Questions on using BAM file generated by 10X Cellranger

[pariaaliour]

Dear @yfarjoun,
Thanks for the very helpful tools!
I am trying to get the splice junctions out of single cell RNA-seq (10X) dataset as below:

regtools junctions extract -b output.barcodes -o output.sj possorted_genome_bam.bam -s XS
I used the BAM file generated by 10X Cellranger, and here is the information of the first read for your reference:

A01433:57:HK7V5DSX2:2:1219:31729:12602 16 chr1 10006 1 101M * 0 0 CTATTCCTTACCATTAACCTTAACCTTACCCTTACCCTAACCCTAACCCTAACCCTAACCCTAACCCTAACCCTAACCCTAACCCTAACCCTAACCCTAAC ,:,,,::,F:,:,:::,,,,:,,:,:,F::FF,F:,,,F,::FFF,:F:F:F,F,FFFF:FFFFFFFFFFFFFFFFFFFFFFFFFFFFFFFFFFFFFFFFF NH:i:3 HI:i:2 AS:i:79 nM:i:10 RG:Z:T01556_sl_con:0:1:HK7V5DSX2:2 RE:A:I xf:i:0 CR:Z:ATCCTATGTTGACGGA CY:Z:,FFFFFFFFFF,FFF: CB:Z:ATCCTATGTTGACGGA-1 UR:Z:TTCAGCAGGGCT UY:Z:FFFFFFFFFFFF UB:Z:TTCAGCAGGGCT

I have some questions as below:
First, do I need to specify the PCR adaptors (cell barcode and UMI) in output.barcodes? or it is sth that it find through the bam file as if I am not proving it I get the warning: No CB tag found for alignment (id = 0) . And does not providing this make any difference to the output?

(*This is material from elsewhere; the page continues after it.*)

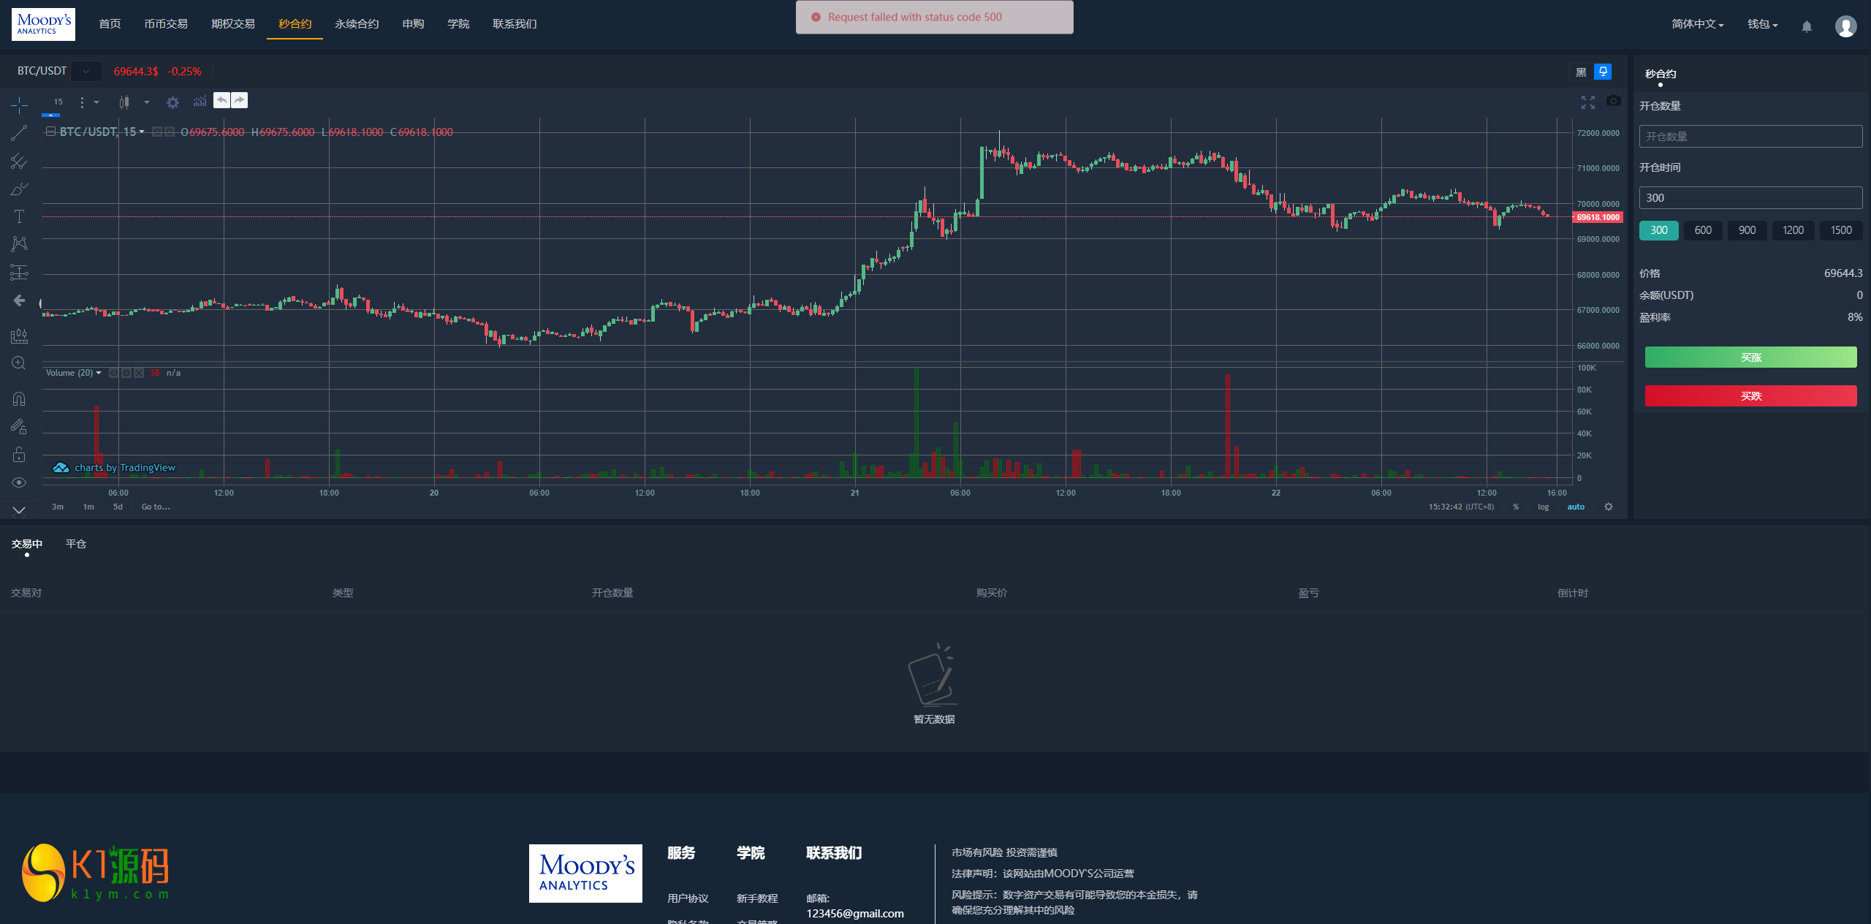Open chart properties gear icon
The width and height of the screenshot is (1871, 924).
coord(172,102)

Second, I was wondering if the format of my BAM file (in terms of tags) is appropriate to run the above command?

Thank you for your help on this!
Paria

[yfarjoun]

Hello @pariaaliour,

I'm not sure if this is the best place to get answers for your question.

Personally, I'm not one of the maintainers of regtools and so I would refrain from trying to answer your question here.

If the team here doesn't help, perhaps if you get better results on https://bioinformatics.stackexchange.com/